Agave DevOps Slurm Container
This is a development install of the Slurm scheduler running as a controller and worker. This image can be treated like a single node cluster for testing purposes.
What is Slurm
Slurm is an open-source cluster resource management and job scheduling system that strives to be simple, scalable, portable, fault-tolerant, and interconnect agnostic. SLURM currently has been tested only under Linux.
As a cluster resource manager, SLURM provides three key functions. First, it allocates exclusive and/or non-exclusive access to resources (compute nodes) to users for some duration of time so they can perform work. Second, it provides a framework for starting, executing, and monitoring work (normally a parallel job) on the set of allocated nodes. Finally, it arbitrates conflicting requests for resources by managing a queue of pending work.

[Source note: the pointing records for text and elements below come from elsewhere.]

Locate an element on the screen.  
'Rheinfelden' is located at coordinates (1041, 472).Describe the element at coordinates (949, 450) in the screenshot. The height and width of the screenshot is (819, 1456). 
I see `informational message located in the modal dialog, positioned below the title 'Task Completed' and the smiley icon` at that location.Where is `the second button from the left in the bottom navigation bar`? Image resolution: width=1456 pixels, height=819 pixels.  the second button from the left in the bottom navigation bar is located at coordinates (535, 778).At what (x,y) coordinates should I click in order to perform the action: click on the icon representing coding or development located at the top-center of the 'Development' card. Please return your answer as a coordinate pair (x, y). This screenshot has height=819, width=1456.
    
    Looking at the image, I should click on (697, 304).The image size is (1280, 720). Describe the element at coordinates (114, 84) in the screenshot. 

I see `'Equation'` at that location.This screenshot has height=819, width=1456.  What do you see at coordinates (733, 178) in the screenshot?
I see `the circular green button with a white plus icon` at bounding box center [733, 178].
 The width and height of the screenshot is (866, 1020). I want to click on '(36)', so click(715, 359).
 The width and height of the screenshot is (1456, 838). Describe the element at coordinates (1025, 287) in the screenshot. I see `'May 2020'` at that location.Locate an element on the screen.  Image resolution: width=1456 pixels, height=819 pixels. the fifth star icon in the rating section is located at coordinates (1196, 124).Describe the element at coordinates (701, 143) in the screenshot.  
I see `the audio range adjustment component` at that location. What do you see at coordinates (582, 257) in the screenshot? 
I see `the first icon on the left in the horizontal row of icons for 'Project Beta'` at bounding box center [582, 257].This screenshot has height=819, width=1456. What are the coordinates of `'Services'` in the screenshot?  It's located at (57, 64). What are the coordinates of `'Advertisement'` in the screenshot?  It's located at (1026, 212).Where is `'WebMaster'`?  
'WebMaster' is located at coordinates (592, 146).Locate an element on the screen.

For more information on Slurm, consult the official website.
This development container will create an admin user and three users for testing.
How to use this image
To run the container
docker run -h docker.example.com \
-p 10022:22 \ # SSHD, SFTP
--rm -d --name slurm \
This will start the container with a supervisor process which will run a sshd server on exposed port 22 and the Slurm scheduler running as both a controller and worker node.
To submit jobs
You will need to create an interactive session in order to run jobs in this container. There are two ways to do this.
First, you can start a container with the default command and ssh in.
docker run -h docker.example.com -p 10022:22 --rm -d --name slurm agaveapi/slurm
ssh -p 10022 firstname.lastname@example.org
Second, you can run an interactive container and start the services yourself.
docker run -h docker.example.com -p 10022:22 --rm -d --name slurm agaveapi/slurm bash
bash-4.1# /usr/bin/supervisord &
In either situation, once you have a session in the container, you can submit jobs using the
sbatch command. A test script is included in the image at
/home/testuser/slurm.submit. You can submit this script to verify the
scheduler is working properly.
How to build the image
Build from this directory using the enclosed Dockerfile
docker build -rm -t agaveapi/slurm .